# [Records for the task]
*** Block opens ***
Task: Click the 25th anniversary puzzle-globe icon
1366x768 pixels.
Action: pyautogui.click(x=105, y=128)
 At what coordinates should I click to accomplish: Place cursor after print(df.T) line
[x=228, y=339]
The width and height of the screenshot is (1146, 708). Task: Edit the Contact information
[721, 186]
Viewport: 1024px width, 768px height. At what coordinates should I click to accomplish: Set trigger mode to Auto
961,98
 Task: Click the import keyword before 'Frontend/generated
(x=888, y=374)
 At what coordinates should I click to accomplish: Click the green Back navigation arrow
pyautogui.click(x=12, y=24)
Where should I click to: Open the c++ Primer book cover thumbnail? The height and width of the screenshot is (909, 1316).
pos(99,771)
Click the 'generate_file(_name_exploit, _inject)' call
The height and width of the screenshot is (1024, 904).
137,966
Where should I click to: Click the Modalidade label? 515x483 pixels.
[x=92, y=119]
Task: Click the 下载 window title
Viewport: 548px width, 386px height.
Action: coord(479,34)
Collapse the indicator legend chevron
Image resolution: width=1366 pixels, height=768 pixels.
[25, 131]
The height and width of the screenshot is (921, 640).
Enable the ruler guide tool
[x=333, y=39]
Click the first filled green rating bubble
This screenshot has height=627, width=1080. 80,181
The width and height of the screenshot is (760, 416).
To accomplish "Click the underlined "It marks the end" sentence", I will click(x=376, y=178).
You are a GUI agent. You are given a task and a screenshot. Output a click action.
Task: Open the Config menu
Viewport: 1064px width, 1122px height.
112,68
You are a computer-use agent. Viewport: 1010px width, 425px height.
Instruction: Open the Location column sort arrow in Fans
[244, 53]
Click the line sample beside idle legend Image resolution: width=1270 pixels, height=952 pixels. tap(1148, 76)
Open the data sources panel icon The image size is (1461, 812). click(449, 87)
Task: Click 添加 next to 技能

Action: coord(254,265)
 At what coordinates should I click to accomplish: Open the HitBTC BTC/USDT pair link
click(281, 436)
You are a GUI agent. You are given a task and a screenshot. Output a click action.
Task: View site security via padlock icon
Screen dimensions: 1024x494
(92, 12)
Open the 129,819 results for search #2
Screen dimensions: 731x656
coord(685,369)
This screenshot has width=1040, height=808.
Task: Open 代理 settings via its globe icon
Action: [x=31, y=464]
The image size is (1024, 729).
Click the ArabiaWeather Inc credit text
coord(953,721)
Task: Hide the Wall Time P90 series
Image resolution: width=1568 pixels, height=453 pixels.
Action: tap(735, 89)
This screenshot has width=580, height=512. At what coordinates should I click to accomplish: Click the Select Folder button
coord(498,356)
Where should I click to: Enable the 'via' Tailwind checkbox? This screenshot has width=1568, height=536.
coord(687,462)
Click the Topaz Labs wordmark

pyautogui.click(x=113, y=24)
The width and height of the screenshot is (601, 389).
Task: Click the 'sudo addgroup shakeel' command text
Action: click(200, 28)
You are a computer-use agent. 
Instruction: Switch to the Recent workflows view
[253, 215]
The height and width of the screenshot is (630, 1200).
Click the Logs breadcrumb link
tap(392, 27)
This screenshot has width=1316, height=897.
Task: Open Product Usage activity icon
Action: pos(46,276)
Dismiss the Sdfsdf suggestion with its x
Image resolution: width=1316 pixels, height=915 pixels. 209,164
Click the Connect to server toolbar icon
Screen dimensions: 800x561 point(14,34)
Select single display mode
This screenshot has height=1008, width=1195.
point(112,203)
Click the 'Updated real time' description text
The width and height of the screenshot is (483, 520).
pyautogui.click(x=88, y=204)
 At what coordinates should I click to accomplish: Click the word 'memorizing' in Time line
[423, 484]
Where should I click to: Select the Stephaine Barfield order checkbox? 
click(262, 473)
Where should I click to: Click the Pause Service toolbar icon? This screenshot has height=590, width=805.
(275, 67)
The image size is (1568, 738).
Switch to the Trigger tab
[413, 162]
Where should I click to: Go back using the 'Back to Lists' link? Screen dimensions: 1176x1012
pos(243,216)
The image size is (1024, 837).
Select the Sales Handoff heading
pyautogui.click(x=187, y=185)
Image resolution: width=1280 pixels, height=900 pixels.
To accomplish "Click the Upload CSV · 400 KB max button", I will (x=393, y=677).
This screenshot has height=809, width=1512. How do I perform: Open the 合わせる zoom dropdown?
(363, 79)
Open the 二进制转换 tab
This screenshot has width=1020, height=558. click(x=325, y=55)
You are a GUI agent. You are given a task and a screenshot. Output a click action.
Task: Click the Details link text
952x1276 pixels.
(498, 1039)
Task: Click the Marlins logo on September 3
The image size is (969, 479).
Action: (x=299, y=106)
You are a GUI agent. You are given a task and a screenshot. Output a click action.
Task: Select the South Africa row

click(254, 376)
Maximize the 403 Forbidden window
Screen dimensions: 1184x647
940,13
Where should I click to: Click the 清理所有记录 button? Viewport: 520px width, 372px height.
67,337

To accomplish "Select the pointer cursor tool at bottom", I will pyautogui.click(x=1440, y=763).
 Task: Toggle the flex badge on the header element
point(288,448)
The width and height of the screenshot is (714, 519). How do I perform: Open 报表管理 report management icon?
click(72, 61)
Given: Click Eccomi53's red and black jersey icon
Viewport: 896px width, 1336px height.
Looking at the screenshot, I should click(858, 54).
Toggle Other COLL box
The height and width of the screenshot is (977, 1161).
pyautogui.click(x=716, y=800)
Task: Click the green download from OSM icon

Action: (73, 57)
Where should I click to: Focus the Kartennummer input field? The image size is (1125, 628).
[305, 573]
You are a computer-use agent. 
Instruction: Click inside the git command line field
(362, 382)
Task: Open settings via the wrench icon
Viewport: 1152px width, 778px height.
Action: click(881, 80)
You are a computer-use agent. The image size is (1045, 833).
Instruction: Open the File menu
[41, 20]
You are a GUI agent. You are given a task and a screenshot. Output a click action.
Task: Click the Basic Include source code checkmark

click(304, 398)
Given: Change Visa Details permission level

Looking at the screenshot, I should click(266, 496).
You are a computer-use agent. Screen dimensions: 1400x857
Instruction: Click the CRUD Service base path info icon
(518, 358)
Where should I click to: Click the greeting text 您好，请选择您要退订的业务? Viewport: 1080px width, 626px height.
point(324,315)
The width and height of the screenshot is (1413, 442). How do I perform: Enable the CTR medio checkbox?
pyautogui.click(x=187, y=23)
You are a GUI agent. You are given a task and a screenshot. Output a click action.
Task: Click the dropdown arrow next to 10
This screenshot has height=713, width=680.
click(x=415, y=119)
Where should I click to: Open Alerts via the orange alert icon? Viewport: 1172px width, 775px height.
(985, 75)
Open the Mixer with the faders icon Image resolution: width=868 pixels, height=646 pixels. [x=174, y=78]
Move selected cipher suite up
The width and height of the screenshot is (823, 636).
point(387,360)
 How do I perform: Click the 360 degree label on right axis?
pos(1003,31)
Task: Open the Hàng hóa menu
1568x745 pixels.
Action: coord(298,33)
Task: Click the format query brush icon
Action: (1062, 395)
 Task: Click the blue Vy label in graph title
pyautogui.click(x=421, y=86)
*** Block closes ***
Could you restate the listing above word for word?

# [Answer to this exercise]
Task: Click the 25th anniversary puzzle-globe icon
1366x768 pixels.
Action: pyautogui.click(x=105, y=128)
 At what coordinates should I click to accomplish: Place cursor after print(df.T) line
[x=228, y=339]
The width and height of the screenshot is (1146, 708). Task: Edit the Contact information
[721, 186]
Viewport: 1024px width, 768px height. At what coordinates should I click to accomplish: Set trigger mode to Auto
961,98
 Task: Click the import keyword before 'Frontend/generated
(x=888, y=374)
 At what coordinates should I click to accomplish: Click the green Back navigation arrow
pyautogui.click(x=12, y=24)
Where should I click to: Open the c++ Primer book cover thumbnail? The height and width of the screenshot is (909, 1316).
pos(99,771)
Click the 'generate_file(_name_exploit, _inject)' call
The height and width of the screenshot is (1024, 904).
137,966
Where should I click to: Click the Modalidade label? 515x483 pixels.
[x=92, y=119]
Task: Click the 下载 window title
Viewport: 548px width, 386px height.
Action: coord(479,34)
Collapse the indicator legend chevron
Image resolution: width=1366 pixels, height=768 pixels.
[25, 131]
The height and width of the screenshot is (921, 640).
Enable the ruler guide tool
[x=333, y=39]
Click the first filled green rating bubble
This screenshot has height=627, width=1080. 80,181
The width and height of the screenshot is (760, 416).
To accomplish "Click the underlined "It marks the end" sentence", I will click(x=376, y=178).
You are a GUI agent. You are given a task and a screenshot. Output a click action.
Task: Open the Config menu
Viewport: 1064px width, 1122px height.
112,68
You are a computer-use agent. Viewport: 1010px width, 425px height.
Instruction: Open the Location column sort arrow in Fans
[244, 53]
Click the line sample beside idle legend Image resolution: width=1270 pixels, height=952 pixels. tap(1148, 76)
Open the data sources panel icon The image size is (1461, 812). click(449, 87)
Task: Click 添加 next to 技能

Action: coord(254,265)
 At what coordinates should I click to accomplish: Open the HitBTC BTC/USDT pair link
click(281, 436)
You are a GUI agent. You are given a task and a screenshot. Output a click action.
Task: View site security via padlock icon
Screen dimensions: 1024x494
(92, 12)
Open the 129,819 results for search #2
Screen dimensions: 731x656
coord(685,369)
This screenshot has width=1040, height=808.
Task: Open 代理 settings via its globe icon
Action: [x=31, y=464]
The image size is (1024, 729).
Click the ArabiaWeather Inc credit text
coord(953,721)
Task: Hide the Wall Time P90 series
Image resolution: width=1568 pixels, height=453 pixels.
Action: tap(735, 89)
This screenshot has width=580, height=512. At what coordinates should I click to accomplish: Click the Select Folder button
coord(498,356)
Where should I click to: Enable the 'via' Tailwind checkbox? This screenshot has width=1568, height=536.
coord(687,462)
Click the Topaz Labs wordmark

pyautogui.click(x=113, y=24)
The width and height of the screenshot is (601, 389).
Task: Click the 'sudo addgroup shakeel' command text
Action: click(200, 28)
You are a computer-use agent. 
Instruction: Switch to the Recent workflows view
[253, 215]
The height and width of the screenshot is (630, 1200).
Click the Logs breadcrumb link
tap(392, 27)
This screenshot has width=1316, height=897.
Task: Open Product Usage activity icon
Action: pos(46,276)
Dismiss the Sdfsdf suggestion with its x
Image resolution: width=1316 pixels, height=915 pixels. 209,164
Click the Connect to server toolbar icon
Screen dimensions: 800x561 point(14,34)
Select single display mode
This screenshot has height=1008, width=1195.
point(112,203)
Click the 'Updated real time' description text
The width and height of the screenshot is (483, 520).
pyautogui.click(x=88, y=204)
 At what coordinates should I click to accomplish: Click the word 'memorizing' in Time line
[423, 484]
Where should I click to: Select the Stephaine Barfield order checkbox? 
click(262, 473)
Where should I click to: Click the Pause Service toolbar icon? This screenshot has height=590, width=805.
(275, 67)
The image size is (1568, 738).
Switch to the Trigger tab
[413, 162]
Where should I click to: Go back using the 'Back to Lists' link? Screen dimensions: 1176x1012
pos(243,216)
The image size is (1024, 837).
Select the Sales Handoff heading
pyautogui.click(x=187, y=185)
Image resolution: width=1280 pixels, height=900 pixels.
To accomplish "Click the Upload CSV · 400 KB max button", I will (x=393, y=677).
This screenshot has height=809, width=1512. How do I perform: Open the 合わせる zoom dropdown?
(363, 79)
Open the 二进制转换 tab
This screenshot has width=1020, height=558. click(x=325, y=55)
You are a GUI agent. You are given a task and a screenshot. Output a click action.
Task: Click the Details link text
952x1276 pixels.
(498, 1039)
Task: Click the Marlins logo on September 3
The image size is (969, 479).
Action: (x=299, y=106)
You are a GUI agent. You are given a task and a screenshot. Output a click action.
Task: Select the South Africa row

click(254, 376)
Maximize the 403 Forbidden window
Screen dimensions: 1184x647
940,13
Where should I click to: Click the 清理所有记录 button? Viewport: 520px width, 372px height.
67,337

To accomplish "Select the pointer cursor tool at bottom", I will pyautogui.click(x=1440, y=763).
 Task: Toggle the flex badge on the header element
point(288,448)
The width and height of the screenshot is (714, 519). How do I perform: Open 报表管理 report management icon?
click(72, 61)
Given: Click Eccomi53's red and black jersey icon
Viewport: 896px width, 1336px height.
Looking at the screenshot, I should click(858, 54).
Toggle Other COLL box
The height and width of the screenshot is (977, 1161).
pyautogui.click(x=716, y=800)
Task: Click the green download from OSM icon

Action: (73, 57)
Where should I click to: Focus the Kartennummer input field? The image size is (1125, 628).
[305, 573]
You are a computer-use agent. 
Instruction: Click inside the git command line field
(362, 382)
Task: Open settings via the wrench icon
Viewport: 1152px width, 778px height.
Action: click(881, 80)
You are a computer-use agent. The image size is (1045, 833).
Instruction: Open the File menu
[41, 20]
You are a GUI agent. You are given a task and a screenshot. Output a click action.
Task: Click the Basic Include source code checkmark

click(304, 398)
Given: Change Visa Details permission level

Looking at the screenshot, I should click(266, 496).
You are a computer-use agent. Screen dimensions: 1400x857
Instruction: Click the CRUD Service base path info icon
(518, 358)
Where should I click to: Click the greeting text 您好，请选择您要退订的业务? Viewport: 1080px width, 626px height.
point(324,315)
The width and height of the screenshot is (1413, 442). How do I perform: Enable the CTR medio checkbox?
pyautogui.click(x=187, y=23)
You are a GUI agent. You are given a task and a screenshot. Output a click action.
Task: Click the dropdown arrow next to 10
This screenshot has height=713, width=680.
click(x=415, y=119)
Where should I click to: Open Alerts via the orange alert icon? Viewport: 1172px width, 775px height.
(985, 75)
Open the Mixer with the faders icon Image resolution: width=868 pixels, height=646 pixels. [x=174, y=78]
Move selected cipher suite up
The width and height of the screenshot is (823, 636).
point(387,360)
 How do I perform: Click the 360 degree label on right axis?
pos(1003,31)
Task: Open the Hàng hóa menu
1568x745 pixels.
Action: coord(298,33)
Task: Click the format query brush icon
Action: (1062, 395)
 Task: Click the blue Vy label in graph title
pyautogui.click(x=421, y=86)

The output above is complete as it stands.